# When can we relax and be happy?



## Stepmomtobio

So there are the women who get the bfp and think "I'm having a baby". Then there are us women who have experienced a loss and get our bfp and freak out. We worry about a reoccurrence. So when can we relax? When can we be happy? It's such an amazing time but we worry about hcg levels, heart beats and spotting. And nothing will change that, so it sucks. 
I try to think "what's meant to be" but that doesn't work after a loss. Abd I've been told just because you lost one doesn't mean it will happen again, but I just think, yeah it can. 
So until you are holding your beautiful miracle in your arms, vent, talk to others, and try to stay positive for your health and the health of your growing baby. Good luck to all of you!


----------



## shirlls

Absolutely! Everything you say is so true.
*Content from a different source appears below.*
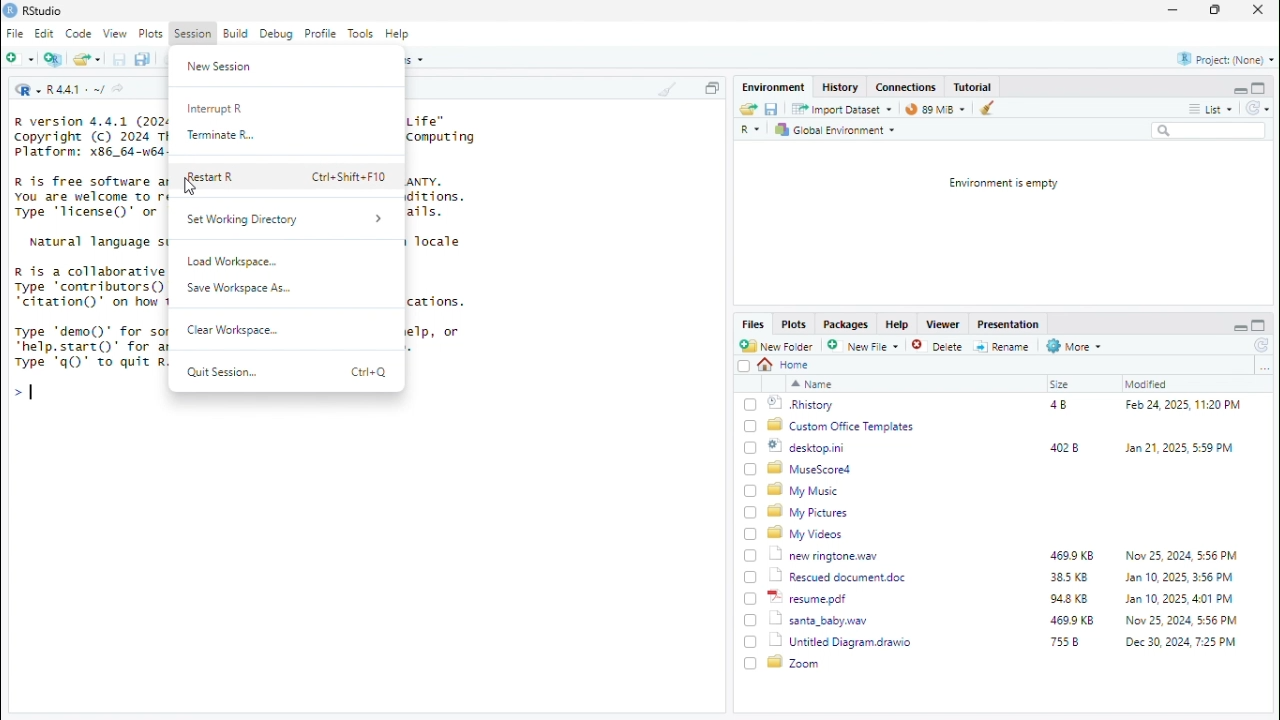 The image size is (1280, 720). Describe the element at coordinates (1006, 405) in the screenshot. I see `.Rhistory 4B Feb 24, 2025, 11:20 PM.` at that location.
I wish I could just relax and enjoy my pregnancy but I can't stop worrying and just be happy and excited. Having had losses takes al the innocence and excitement out of being pregnant, what should be one of the most exciting time of our lives :( . I am almost 12 weeks but I don't think I can relax until I am holding my baby in my arms which I pray does happen.

Wishing you a happy and healthy pregnancy 

xxxx


----------



## Jox

Unfortuntely there is never a time to relax. I lost my son at 36 weeks so until my baby is safe and alive in my arms i will never stop worrying... even then the worry doesnt end tho does it :-( xxx


----------



## robbo1

Everything you say is so so true I'm almost 12 weeks now and feel like 6 months to go is like mission impossible, every day is an eternity. I feel like people think I should be excited and not really want to still talk about my angels but they still very important to all of us aren't they? Xx


----------



## mamabearjen

Im 21 weeks now lost my son at 32 weeks he was born alive but only lived for an hour...I wont feel safe and happy until im leaving the hospital with her. My husband just says "shes fine dont worry so much" but for me thats all I do is worry. It has been 4 weeks since my last scan and im so anxious for the next one. with my son I knew at 20weeks he wasnt going to make it and I had to pack up all the furniture and give away the clothes and things. this time I cant stop shopping...and everytime in the back of my mind I think "I hope I get to use this" it sad but our reality! hang in there and remember to rejoice the moments you can and be proud your a mommy and get to worry about a little creation in your belly! (I KNOW easier said than done)


----------



## Coolka

I'm so with you. Had a msc in October, now 13 weeks pregnant and even though I saw the bouncing baby on the screen I still can't relax. I'm looking for signs that something goes wrong and trying to prepare myself for the worst. I wish I could enjoy this pregnancy but I'm just scared it's going to end too soon.


----------



## MKHewson

I understand completely how you feel, I am here now 6 weeks...feel cramping, trying not to assume the worst. I wish I could fast track to 12 weeks, and have a scan and know that everything is okay. It seems so unfair that I cant dare take moment to be excited.


----------



## cb1

I agree, wont be able to relax until this baby is here - and even as I type that I'm thinking "if this pregnancy is successful". With my first pregnancy it didn't even occur to me to be worried, and I'd love to feel like that again. After my son was born my second pregnancy was a mmc that was picked up on a scan at 8 weeks (had ended at 6 weeks), during my next pregnancy we had a scan at 7 weeks that showed a heartbeat and were thrilled that everything seemed to be ok, and allowed ourselves to get excited again. That pregnancy ended a few weeks later as a mmc again which had failed at just over 9 weeks. I don't dare feel excited about things this time around, and am planning to take each day as it comes and pray for a positive outcome.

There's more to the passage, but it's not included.